Hearing the certainty in her tone, seeing the belief on her face—belief in me—I closed my eyes. A sound, equal parts fear, pain, and relief, ripped from my throat before it closed up again. Tears tore out of me, the tissues of my throat rending and rough, tasting of my blood as I struggled to breathe past the obstruction blocking my airway. I couldn’t name the emotion that raged through me. Too intense for peace. Too raw for acceptance. Maybe redemption of a different sort from what I’d experienced so far in my life.


I felt as if I’d been crying for days. I hated crying. Hated it. I’d been depressed not that long ago, and this felt a lot like that, a black cloud filling me. But this jag didn’t last long. As quickly as it started, it ended, and I found myself leaning against Aggie’s house, exhausted and empty. “Sorry ’bout that,” I said, my voice a croak.
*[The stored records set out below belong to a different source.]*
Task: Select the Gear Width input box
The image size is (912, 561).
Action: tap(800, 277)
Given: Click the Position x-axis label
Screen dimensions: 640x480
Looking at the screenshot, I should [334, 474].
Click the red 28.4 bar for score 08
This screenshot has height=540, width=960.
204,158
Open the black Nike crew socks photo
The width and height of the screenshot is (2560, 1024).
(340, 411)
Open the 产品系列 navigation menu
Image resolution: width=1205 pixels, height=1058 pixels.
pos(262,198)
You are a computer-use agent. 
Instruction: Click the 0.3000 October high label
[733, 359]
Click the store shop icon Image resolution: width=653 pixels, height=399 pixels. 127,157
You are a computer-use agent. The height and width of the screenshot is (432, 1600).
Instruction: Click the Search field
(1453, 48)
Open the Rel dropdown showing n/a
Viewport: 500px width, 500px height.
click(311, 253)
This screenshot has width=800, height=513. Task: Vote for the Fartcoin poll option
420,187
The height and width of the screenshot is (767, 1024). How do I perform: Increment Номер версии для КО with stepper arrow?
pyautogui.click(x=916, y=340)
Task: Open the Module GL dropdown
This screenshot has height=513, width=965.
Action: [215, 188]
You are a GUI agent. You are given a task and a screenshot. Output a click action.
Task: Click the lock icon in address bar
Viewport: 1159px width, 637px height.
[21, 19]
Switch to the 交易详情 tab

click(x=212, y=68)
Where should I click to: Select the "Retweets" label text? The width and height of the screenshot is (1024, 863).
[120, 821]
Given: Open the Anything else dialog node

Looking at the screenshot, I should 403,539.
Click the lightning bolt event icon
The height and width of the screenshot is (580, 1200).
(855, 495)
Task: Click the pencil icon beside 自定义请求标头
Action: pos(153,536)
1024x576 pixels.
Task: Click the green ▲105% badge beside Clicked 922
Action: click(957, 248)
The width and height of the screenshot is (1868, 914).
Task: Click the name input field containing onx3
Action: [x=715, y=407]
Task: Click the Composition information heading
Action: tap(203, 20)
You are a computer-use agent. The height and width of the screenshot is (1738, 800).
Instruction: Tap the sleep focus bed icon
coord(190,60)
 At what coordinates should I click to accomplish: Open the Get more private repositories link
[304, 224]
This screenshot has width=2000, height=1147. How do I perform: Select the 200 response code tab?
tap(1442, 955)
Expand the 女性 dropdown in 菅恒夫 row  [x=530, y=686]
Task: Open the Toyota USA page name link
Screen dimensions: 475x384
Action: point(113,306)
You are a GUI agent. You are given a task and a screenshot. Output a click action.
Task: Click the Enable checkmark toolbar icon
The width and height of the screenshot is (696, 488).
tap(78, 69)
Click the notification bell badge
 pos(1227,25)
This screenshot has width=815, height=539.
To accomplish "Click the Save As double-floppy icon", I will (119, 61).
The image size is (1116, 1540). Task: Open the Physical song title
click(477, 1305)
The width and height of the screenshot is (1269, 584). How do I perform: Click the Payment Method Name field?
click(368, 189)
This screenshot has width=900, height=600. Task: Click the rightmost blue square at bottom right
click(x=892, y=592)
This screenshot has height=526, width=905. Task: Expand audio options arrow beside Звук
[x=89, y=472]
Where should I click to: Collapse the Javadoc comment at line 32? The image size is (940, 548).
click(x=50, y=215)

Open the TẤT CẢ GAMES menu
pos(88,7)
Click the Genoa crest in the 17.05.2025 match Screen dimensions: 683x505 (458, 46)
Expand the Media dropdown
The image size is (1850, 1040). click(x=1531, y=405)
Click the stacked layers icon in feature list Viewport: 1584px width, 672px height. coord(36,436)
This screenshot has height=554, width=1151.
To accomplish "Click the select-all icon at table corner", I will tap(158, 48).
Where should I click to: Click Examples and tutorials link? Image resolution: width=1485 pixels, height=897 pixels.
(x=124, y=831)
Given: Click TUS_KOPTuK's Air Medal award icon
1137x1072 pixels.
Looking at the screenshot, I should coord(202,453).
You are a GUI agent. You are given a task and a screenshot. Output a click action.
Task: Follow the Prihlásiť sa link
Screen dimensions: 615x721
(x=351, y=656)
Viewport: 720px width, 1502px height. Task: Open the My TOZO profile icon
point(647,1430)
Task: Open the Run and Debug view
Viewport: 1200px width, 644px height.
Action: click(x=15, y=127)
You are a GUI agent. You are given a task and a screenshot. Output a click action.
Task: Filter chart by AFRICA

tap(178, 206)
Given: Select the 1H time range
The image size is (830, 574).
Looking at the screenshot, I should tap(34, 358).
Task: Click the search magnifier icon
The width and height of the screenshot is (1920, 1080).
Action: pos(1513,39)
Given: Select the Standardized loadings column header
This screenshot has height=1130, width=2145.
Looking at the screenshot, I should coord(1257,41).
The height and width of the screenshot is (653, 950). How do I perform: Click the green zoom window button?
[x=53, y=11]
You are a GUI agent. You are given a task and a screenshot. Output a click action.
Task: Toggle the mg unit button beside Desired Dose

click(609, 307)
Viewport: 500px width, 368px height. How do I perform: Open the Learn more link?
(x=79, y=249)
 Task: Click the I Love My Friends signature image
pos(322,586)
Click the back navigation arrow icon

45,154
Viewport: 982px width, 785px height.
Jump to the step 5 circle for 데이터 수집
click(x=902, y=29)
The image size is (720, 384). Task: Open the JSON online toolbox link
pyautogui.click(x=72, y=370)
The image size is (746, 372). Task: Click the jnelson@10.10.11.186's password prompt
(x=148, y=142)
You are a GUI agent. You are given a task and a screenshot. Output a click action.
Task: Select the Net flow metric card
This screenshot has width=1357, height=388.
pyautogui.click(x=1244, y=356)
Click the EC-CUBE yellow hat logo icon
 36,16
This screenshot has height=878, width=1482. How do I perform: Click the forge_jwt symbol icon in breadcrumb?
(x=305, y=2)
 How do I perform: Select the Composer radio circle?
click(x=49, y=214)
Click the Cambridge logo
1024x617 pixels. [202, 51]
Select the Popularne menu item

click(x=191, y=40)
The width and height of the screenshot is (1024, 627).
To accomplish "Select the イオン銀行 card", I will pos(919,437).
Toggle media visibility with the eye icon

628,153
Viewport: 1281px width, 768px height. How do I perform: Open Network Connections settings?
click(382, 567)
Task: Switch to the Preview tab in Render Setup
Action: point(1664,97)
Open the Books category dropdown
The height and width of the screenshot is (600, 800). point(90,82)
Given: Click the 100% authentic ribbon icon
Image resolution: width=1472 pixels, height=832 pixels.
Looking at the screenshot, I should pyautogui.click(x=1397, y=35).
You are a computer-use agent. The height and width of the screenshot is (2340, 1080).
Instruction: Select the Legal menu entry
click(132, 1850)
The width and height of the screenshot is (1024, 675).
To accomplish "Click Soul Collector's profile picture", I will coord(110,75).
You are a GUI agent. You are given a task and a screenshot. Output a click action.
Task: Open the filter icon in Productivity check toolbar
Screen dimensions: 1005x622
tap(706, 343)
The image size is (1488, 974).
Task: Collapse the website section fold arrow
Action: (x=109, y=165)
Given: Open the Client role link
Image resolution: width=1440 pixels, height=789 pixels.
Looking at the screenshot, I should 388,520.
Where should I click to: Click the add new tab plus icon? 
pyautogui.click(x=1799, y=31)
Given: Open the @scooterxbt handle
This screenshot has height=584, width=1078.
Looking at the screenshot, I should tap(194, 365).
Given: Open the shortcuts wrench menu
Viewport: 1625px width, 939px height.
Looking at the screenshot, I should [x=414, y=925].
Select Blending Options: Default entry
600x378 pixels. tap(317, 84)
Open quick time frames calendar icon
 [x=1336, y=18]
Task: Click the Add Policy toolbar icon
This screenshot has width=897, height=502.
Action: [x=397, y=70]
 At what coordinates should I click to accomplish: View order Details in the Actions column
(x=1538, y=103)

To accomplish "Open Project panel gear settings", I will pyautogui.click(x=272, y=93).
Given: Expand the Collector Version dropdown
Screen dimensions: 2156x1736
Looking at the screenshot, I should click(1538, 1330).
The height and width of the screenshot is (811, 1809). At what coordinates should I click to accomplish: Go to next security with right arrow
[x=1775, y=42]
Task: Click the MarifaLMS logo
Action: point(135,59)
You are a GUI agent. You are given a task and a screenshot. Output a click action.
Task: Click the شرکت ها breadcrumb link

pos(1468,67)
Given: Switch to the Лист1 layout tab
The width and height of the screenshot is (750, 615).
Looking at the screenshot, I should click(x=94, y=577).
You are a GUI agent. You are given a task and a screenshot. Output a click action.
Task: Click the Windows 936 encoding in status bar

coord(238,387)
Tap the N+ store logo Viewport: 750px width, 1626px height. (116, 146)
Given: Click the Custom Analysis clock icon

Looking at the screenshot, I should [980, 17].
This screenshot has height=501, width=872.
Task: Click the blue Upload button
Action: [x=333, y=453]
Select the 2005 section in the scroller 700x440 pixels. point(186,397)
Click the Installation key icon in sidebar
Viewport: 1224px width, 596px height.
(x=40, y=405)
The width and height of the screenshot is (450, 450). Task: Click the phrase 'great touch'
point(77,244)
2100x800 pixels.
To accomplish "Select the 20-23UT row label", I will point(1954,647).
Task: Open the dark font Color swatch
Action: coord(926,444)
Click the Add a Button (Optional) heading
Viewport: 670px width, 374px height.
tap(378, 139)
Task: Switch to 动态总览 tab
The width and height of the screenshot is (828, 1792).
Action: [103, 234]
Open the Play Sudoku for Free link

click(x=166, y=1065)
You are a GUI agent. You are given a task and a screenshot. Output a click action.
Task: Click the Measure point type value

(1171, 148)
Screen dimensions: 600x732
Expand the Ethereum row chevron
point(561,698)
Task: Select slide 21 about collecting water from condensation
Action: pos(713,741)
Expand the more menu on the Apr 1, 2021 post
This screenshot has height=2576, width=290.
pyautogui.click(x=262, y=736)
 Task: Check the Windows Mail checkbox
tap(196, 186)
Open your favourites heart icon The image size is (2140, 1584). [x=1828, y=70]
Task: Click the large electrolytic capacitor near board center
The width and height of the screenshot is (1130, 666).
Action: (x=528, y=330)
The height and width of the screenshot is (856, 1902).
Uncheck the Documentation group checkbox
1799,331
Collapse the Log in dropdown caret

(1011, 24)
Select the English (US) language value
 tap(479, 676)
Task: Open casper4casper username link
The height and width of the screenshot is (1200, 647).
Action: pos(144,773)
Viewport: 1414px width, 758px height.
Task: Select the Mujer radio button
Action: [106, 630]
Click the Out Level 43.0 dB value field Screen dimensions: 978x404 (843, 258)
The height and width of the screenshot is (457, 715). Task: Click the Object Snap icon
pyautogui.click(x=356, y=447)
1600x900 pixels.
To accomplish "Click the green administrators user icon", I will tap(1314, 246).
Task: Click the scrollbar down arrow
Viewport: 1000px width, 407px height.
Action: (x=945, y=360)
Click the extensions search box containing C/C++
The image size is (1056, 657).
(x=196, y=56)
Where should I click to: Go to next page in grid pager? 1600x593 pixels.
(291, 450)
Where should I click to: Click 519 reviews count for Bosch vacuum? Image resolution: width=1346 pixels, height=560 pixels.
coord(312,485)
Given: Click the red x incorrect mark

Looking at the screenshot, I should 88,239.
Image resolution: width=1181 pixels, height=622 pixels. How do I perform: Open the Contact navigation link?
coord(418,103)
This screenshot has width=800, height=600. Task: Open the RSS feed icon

“Have you eaten?” she asked gently. I shook my head no. “Go to the sweathouse. I’ll be there soon.” I started to push away from the wall and Aggie said, “God does not condemn the children led into deeds by a War Woman. Such actions are not evil.”


I stopped. “But does he condemn the adult who looks back and remembers? And is glad?”


“You were baptized, yes? Poured in the blood of the sacrifice? The redeemer does not condemn his own. He sees only his own blood when he sees you. Not the blood of those you have killed.” She closed the door in my face. I blinked, hearing her words again. He sees only his own blood . . . Broken, as if I hadn’t healed from a beating, I turned toward the sweathouse. And a vision of myself I didn’t know if I could stand.


An instant later she opened the door again. “You need to tell someone you are alive?”


“Ummm.” I wiped my eyes and they ached as if I’d been staring at the sun too long. “I’d love to borrow a phone.”


Aggie opened the door wider. “Make it fast and go back out. Be quiet. Mama is watching Wheel of Fortune reruns.”


Standing in the hallway, I dialed home and didn’t bother to respond to the hello. “Have you heard from Bruiser or Rick?” I asked, Aggie’s old-fashioned landline phone cradled between ear and shoulder as I braided my hip-length hair.


Eli said softly, “Good to know you’re alive. George crashed on your couch about an hour ago. Evan is playing his flute, trying to heal him.”


Bruiser is alive. My fingers twisted in my hair, pulling on my scalp as I breathed out in relief.


“Rick is a no-show here,” he added. “Are you okay?”